- **Excerpts from a dataset**
──────────────────────────────
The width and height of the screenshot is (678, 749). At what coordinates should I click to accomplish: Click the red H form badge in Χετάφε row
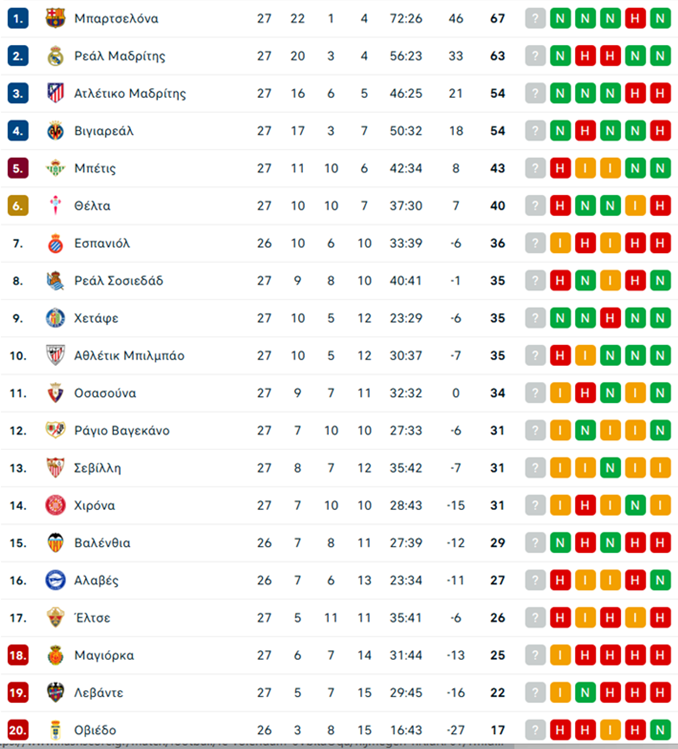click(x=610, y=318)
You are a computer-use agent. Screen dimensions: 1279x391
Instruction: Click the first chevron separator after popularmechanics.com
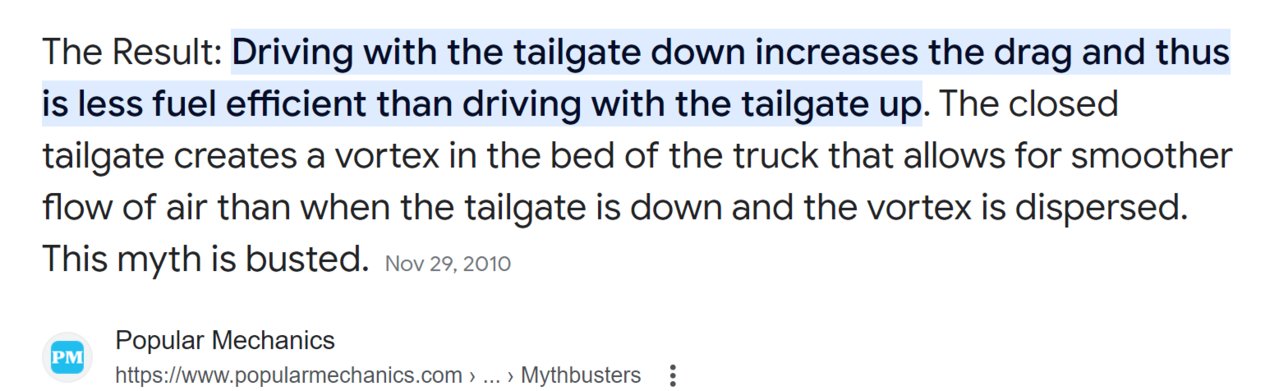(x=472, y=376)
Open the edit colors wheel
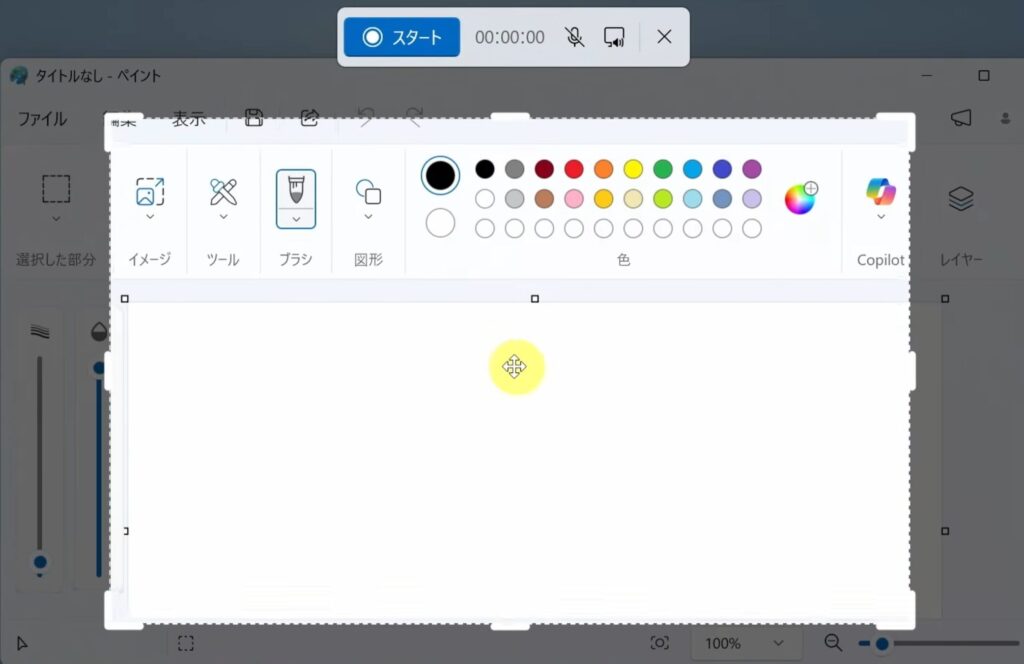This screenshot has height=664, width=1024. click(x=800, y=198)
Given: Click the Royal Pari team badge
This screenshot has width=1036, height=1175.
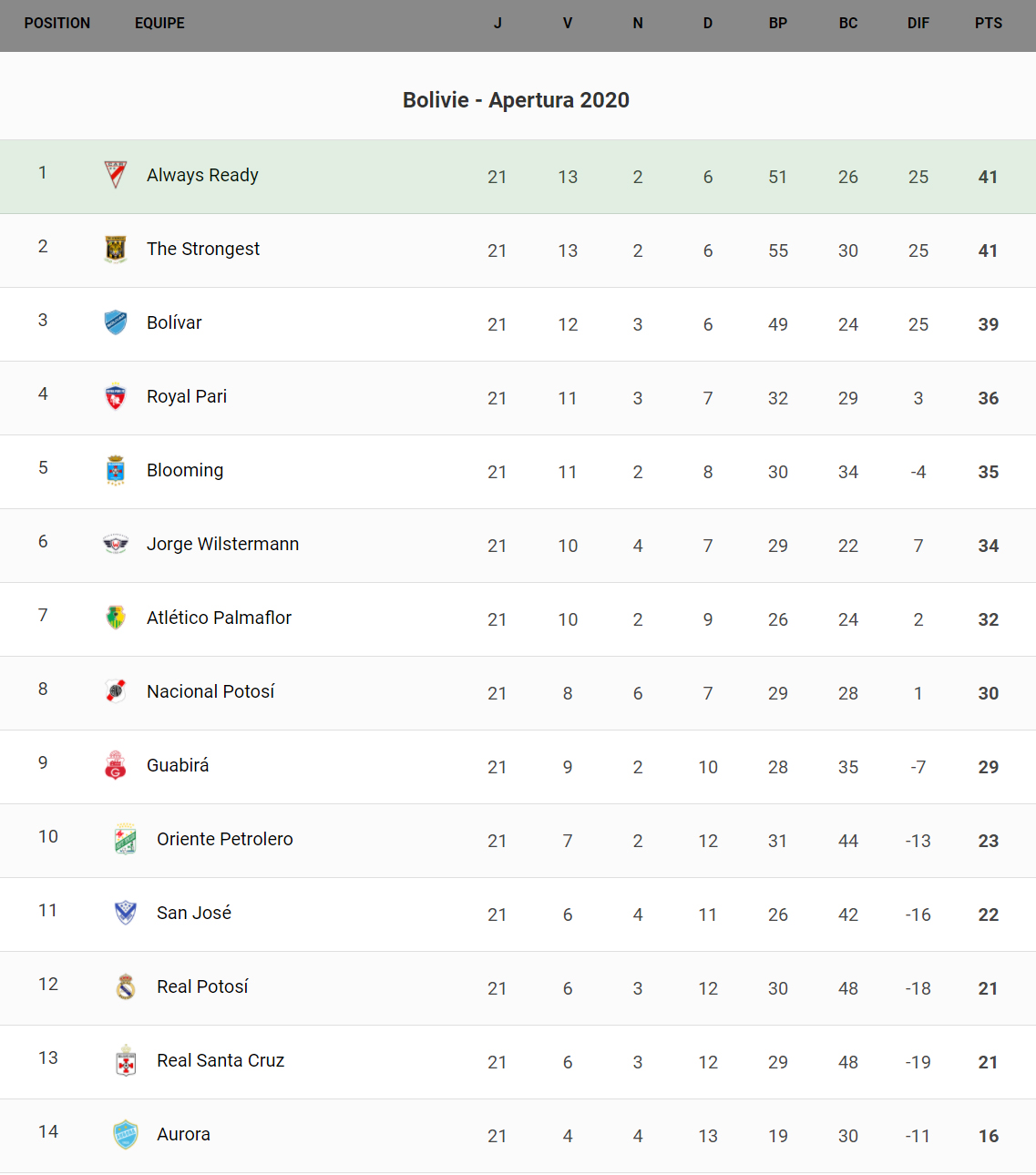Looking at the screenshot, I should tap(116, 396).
──────────────────────────────
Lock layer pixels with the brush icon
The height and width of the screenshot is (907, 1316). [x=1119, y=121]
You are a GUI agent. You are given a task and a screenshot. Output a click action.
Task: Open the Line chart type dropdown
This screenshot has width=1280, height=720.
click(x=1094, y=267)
──────────────────────────────
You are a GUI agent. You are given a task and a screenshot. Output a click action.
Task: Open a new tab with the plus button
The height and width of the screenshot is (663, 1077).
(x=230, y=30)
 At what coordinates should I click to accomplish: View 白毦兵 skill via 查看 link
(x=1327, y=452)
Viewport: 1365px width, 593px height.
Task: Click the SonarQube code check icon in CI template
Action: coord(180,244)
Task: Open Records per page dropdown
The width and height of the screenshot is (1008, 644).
──────────────────────────────
- **AIM OF THE TASK**
Wherever the line holding "At what coordinates should I click to accomplish: View" falls in the entries above, copy exactly from it through the line holding "The width and height of the screenshot is (1008, 644).", inclusive, and add nothing.

- **YOUR RESPONSE**
 At what coordinates should I click to accomplish: View 白毦兵 skill via 查看 link
(x=1327, y=452)
Viewport: 1365px width, 593px height.
Task: Click the SonarQube code check icon in CI template
Action: coord(180,244)
Task: Open Records per page dropdown
The width and height of the screenshot is (1008, 644).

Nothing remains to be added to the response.